Collected data:
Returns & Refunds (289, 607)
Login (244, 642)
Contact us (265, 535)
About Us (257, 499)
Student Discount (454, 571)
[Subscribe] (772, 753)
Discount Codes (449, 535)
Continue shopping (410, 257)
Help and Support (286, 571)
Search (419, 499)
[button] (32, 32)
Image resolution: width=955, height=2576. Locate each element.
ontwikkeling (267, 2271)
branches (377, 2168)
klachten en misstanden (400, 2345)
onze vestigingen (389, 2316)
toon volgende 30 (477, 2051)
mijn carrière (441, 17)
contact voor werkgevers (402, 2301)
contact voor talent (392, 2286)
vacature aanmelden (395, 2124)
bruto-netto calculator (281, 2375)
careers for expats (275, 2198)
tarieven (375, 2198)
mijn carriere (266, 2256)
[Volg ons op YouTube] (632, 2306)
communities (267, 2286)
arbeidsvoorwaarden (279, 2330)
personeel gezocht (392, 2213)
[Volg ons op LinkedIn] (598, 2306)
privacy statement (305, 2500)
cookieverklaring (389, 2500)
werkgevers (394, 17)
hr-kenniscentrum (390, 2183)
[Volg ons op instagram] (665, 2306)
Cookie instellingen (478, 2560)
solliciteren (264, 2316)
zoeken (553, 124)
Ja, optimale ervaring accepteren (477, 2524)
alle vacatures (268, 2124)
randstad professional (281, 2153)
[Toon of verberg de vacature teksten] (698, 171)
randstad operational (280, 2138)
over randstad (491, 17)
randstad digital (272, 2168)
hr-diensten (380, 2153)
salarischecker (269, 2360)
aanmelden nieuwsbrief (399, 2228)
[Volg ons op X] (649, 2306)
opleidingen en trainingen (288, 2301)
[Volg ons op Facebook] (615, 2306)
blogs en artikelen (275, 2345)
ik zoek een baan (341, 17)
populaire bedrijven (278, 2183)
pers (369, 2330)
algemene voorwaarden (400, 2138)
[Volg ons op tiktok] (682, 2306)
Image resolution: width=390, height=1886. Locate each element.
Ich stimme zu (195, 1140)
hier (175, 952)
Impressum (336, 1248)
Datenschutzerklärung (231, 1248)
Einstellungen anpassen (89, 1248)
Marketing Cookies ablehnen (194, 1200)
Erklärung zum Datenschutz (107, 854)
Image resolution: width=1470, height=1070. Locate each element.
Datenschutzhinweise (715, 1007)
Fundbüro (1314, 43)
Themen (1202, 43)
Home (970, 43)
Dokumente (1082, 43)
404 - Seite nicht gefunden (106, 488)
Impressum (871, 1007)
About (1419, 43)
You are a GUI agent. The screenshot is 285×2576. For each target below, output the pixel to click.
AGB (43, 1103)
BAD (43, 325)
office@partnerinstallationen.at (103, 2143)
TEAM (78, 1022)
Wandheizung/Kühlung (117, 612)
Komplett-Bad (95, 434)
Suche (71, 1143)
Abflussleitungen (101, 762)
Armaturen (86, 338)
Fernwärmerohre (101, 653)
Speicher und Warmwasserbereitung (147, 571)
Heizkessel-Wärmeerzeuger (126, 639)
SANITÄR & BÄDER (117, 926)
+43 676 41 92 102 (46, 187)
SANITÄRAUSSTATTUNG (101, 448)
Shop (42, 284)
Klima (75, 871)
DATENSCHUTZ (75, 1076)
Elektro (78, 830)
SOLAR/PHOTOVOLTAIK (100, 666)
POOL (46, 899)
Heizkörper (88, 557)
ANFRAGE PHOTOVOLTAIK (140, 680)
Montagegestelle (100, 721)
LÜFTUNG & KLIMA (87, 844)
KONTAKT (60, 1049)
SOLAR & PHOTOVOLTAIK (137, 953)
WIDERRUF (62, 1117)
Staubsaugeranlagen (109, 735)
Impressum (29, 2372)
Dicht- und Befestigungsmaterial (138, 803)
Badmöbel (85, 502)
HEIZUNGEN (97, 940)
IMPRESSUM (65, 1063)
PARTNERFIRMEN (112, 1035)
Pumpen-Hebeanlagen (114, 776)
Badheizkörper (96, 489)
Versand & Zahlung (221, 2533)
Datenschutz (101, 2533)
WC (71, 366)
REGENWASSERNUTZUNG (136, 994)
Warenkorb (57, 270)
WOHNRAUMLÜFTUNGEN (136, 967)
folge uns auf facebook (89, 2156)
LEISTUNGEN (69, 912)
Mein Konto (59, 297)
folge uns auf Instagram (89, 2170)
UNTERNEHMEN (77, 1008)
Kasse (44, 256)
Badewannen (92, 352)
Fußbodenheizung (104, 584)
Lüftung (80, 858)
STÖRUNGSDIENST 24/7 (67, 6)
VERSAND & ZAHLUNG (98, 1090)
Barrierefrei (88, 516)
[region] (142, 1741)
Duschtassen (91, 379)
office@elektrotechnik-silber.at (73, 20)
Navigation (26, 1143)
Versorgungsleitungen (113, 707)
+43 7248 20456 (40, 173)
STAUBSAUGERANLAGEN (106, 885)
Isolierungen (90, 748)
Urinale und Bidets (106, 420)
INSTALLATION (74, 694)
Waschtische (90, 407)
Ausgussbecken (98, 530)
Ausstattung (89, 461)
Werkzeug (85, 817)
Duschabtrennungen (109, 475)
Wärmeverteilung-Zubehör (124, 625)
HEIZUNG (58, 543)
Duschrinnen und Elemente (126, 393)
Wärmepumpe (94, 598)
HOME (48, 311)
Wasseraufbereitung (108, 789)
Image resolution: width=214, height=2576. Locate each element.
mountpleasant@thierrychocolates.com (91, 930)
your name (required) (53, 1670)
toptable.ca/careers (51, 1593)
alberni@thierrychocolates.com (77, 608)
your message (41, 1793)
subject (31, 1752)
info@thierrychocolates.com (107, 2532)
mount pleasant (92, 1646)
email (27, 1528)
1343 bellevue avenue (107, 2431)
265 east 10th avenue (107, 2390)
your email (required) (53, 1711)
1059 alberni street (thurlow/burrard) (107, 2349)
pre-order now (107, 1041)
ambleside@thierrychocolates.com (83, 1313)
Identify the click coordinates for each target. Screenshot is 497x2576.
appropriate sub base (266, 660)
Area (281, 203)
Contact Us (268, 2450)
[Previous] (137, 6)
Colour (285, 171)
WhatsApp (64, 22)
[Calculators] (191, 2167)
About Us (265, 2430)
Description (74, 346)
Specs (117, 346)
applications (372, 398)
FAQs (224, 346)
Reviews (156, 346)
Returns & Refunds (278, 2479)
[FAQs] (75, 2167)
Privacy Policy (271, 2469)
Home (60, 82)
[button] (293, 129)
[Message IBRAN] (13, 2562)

[Exercise]
Establish how many lines of the data above contain "your". State that number and no more.

[Written answer]
3